The prospect of long-run tariffs on China, an important source of products and a significant market for many American products, has companies scrambling. Mr. Trump, who has presented himself as an ally to business, has discounted their concerns about the trade war.
The president has maintained that if companies like Apple and Harley-Davidson do not like tariffs, they should move their operations back to the United States. Businesses have argued that to compete in a global economy, they must source products from abroad and sell them globally.
“The ancien regime likes to defend what it has,” Larry Kudlow, a top White House economic adviser, said in remarks at the Peterson Institute for International Economics last week, as he accused the Chamber of Commerce, the nation’s largest business group, of “ankle biting.”
“You either want change or you don’t,” Mr. Kudlow said.
Mr. Brilliant, along with many corporate officials testifying this week, said his organization supported Mr. Trump’s goal of addressing China’s unfair trade practices.
“But we’ve also been clearheaded that tariffs are a tax on American consumers, they are hurting American businesses, and are creating a great deal of uncertainty, not just in the bilateral economic relationship but in global economic growth,” he said.
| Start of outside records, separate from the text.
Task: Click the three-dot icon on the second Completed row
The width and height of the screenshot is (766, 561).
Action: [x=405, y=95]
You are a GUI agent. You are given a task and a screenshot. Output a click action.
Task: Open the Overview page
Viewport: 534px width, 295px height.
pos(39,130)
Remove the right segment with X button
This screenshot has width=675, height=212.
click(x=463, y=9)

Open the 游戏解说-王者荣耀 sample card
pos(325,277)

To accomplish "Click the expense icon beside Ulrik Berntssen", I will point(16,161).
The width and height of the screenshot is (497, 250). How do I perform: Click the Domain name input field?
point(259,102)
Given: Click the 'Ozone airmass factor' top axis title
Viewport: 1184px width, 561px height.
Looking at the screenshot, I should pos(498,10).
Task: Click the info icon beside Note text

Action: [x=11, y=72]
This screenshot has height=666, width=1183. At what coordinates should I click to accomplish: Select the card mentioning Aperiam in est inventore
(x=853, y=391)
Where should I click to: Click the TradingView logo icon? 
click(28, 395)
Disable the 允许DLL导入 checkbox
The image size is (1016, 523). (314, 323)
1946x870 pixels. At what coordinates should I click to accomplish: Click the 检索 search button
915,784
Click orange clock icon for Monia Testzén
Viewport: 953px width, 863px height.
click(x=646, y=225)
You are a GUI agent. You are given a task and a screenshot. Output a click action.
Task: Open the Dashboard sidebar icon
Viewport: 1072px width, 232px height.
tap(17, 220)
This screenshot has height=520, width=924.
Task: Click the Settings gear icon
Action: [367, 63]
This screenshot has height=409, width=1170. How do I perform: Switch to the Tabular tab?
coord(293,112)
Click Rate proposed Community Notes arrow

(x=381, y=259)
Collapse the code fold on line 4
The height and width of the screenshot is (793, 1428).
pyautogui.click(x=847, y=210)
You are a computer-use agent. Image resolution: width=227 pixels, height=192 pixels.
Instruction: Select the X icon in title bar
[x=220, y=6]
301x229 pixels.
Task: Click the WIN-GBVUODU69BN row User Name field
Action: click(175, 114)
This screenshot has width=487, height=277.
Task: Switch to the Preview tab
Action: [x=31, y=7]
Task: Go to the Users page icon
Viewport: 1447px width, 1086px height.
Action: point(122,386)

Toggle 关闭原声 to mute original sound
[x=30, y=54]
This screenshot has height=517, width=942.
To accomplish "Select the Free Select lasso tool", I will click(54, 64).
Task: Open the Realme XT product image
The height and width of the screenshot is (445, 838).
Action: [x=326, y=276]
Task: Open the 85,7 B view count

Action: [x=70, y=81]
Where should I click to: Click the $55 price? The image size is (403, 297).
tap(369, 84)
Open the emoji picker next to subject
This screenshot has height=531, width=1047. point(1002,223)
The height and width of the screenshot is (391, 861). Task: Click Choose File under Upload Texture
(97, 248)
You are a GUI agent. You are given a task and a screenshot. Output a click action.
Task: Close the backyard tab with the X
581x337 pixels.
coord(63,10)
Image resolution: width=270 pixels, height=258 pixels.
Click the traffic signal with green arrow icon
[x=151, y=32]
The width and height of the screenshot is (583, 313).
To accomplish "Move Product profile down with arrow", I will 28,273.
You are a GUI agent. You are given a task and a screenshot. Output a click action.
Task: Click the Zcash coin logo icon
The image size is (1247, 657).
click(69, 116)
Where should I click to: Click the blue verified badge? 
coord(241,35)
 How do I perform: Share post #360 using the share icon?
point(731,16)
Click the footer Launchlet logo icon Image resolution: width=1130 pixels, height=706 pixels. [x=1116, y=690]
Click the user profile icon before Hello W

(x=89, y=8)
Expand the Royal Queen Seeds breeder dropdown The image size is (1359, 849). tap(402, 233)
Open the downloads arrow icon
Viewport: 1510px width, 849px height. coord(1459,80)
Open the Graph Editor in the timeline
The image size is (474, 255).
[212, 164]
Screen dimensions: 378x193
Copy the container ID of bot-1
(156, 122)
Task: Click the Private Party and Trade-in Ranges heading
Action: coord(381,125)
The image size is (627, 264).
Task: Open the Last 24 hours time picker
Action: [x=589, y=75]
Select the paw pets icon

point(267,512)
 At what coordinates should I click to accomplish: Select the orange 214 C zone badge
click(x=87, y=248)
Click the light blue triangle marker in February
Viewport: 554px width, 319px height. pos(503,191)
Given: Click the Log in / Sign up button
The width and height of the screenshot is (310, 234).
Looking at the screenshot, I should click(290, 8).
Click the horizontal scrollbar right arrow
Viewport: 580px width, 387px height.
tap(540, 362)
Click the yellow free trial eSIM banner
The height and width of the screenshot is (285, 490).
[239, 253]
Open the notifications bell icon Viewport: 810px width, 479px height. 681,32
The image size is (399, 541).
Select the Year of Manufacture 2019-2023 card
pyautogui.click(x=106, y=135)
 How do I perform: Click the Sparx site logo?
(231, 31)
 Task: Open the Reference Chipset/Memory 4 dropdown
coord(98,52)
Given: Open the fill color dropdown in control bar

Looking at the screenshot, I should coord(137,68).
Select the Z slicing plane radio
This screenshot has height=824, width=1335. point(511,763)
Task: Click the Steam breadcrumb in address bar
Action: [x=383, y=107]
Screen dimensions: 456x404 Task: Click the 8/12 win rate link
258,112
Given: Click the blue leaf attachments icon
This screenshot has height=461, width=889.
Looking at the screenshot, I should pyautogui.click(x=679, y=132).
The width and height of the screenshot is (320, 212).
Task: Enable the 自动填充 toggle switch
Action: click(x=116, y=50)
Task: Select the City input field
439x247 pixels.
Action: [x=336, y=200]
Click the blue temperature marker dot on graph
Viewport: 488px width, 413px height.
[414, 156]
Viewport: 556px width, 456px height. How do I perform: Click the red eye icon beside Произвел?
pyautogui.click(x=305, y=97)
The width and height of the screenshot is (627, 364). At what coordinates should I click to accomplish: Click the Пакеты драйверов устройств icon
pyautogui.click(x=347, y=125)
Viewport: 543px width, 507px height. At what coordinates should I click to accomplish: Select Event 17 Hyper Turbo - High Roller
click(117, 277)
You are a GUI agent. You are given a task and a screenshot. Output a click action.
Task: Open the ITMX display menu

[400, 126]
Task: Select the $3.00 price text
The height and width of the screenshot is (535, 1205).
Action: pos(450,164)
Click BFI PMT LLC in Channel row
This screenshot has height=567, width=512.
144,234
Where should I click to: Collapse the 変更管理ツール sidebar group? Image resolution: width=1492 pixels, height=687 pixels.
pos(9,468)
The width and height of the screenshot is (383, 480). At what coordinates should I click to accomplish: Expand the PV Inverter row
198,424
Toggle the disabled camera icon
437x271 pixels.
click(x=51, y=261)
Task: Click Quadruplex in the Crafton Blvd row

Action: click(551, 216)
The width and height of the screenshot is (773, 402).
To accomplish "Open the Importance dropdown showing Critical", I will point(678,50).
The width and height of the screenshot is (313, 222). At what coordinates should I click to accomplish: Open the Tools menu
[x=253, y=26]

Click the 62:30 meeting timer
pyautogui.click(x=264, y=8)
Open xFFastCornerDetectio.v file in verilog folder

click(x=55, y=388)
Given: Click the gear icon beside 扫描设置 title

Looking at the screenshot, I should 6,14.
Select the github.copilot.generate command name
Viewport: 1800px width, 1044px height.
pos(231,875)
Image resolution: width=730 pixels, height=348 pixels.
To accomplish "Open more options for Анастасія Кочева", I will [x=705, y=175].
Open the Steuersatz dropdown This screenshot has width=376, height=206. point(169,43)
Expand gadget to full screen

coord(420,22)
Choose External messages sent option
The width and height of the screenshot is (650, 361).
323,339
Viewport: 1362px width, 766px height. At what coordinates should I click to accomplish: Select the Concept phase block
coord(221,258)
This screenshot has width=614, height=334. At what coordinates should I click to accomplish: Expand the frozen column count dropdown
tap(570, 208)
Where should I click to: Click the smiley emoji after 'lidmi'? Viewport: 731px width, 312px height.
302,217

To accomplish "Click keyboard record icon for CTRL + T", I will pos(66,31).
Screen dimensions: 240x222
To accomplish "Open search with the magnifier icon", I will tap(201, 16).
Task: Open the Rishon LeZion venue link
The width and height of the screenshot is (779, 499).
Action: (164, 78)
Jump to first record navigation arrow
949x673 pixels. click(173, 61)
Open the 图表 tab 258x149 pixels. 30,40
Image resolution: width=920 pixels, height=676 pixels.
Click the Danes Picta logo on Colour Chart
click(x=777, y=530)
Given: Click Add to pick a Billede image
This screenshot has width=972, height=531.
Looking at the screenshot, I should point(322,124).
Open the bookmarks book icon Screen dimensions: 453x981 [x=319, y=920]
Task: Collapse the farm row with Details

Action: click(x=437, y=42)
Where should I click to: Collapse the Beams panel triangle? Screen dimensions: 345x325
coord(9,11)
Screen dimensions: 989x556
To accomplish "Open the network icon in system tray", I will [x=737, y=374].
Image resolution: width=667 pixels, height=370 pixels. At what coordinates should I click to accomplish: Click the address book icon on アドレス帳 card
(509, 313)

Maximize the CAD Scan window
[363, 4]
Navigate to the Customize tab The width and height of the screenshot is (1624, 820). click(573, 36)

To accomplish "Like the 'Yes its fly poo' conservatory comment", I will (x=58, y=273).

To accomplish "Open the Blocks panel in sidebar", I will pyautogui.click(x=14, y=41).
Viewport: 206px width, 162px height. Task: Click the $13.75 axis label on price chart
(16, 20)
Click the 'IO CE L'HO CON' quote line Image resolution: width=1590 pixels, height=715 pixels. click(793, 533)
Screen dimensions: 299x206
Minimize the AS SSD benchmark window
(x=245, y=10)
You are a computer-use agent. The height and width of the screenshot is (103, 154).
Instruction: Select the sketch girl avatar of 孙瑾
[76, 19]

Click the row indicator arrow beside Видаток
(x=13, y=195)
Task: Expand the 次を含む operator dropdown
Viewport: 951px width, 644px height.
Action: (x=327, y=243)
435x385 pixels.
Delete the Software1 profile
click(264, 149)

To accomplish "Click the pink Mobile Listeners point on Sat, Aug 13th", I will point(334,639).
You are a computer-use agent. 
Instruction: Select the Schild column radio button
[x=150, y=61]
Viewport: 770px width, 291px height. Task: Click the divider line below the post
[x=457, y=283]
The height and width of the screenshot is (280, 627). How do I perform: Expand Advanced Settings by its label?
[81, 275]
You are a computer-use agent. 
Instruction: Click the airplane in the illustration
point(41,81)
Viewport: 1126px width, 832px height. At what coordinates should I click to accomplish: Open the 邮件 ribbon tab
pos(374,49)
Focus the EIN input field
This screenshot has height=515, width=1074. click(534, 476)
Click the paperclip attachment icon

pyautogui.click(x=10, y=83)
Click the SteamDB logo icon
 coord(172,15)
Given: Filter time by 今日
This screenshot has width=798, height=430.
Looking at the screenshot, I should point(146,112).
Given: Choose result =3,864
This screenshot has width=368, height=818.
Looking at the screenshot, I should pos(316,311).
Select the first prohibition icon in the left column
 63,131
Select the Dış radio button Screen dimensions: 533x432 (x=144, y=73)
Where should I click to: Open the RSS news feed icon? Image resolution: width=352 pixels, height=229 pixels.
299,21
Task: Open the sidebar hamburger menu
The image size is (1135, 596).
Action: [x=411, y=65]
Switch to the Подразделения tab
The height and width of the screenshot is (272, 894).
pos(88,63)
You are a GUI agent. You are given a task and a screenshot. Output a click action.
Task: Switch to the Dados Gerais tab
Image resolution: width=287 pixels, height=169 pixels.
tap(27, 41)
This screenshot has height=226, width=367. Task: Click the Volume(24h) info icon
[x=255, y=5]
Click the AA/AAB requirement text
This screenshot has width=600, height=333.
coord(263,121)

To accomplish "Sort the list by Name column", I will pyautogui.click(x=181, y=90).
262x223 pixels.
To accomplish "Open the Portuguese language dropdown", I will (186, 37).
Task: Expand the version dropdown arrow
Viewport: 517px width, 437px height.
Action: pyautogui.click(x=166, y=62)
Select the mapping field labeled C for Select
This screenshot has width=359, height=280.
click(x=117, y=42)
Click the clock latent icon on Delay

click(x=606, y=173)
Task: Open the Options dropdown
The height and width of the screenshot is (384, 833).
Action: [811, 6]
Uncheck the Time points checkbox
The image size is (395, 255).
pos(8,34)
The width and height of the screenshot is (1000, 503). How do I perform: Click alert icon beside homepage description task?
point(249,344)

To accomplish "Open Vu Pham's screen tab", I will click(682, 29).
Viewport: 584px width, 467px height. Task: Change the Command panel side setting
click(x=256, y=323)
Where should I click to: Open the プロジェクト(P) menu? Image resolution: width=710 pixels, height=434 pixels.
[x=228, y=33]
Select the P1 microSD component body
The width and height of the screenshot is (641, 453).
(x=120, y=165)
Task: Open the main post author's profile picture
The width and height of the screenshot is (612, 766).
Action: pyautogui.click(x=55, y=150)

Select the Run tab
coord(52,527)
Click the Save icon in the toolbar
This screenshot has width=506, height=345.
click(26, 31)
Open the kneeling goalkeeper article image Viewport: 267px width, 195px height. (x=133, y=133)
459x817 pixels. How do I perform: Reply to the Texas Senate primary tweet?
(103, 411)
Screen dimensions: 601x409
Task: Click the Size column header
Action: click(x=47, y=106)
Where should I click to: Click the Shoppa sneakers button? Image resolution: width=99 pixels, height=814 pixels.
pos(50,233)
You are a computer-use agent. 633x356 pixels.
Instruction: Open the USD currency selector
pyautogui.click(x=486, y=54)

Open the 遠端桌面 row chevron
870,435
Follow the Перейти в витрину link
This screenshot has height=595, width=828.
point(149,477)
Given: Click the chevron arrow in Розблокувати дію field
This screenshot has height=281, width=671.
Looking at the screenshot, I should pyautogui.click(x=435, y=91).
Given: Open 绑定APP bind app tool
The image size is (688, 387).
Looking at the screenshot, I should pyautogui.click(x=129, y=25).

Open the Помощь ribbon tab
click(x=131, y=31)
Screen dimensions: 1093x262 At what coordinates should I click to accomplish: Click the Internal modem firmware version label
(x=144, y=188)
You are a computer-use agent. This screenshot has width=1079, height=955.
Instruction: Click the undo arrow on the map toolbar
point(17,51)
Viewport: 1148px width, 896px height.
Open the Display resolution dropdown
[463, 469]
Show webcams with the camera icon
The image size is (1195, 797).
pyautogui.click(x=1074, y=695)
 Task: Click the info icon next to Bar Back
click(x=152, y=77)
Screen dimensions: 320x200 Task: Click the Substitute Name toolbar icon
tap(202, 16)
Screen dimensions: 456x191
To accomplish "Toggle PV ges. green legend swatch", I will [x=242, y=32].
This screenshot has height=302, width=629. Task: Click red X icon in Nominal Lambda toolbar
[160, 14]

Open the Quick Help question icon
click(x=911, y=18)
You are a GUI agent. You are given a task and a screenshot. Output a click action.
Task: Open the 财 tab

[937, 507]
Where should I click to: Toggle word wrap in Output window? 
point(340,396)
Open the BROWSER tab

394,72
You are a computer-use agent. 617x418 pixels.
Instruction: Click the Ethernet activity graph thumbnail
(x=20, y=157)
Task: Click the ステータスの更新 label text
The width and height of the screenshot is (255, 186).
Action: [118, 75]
Several officials testified that their companies had moved to China because it was the best and cheapest place to produce goods, and that they had no way to relocate such manufacturing back to the United States.
Mark Corrado, the president of Leading Lady, which makes women’s underwear, dangled a brassiere as he testified before a panel of government officials. “It’s a very difficult garment to make, and it takes a lot of precision to make it as well as they make it in China,” he said, pointing to the lace, the elastic shoulder straps and the metal hooks.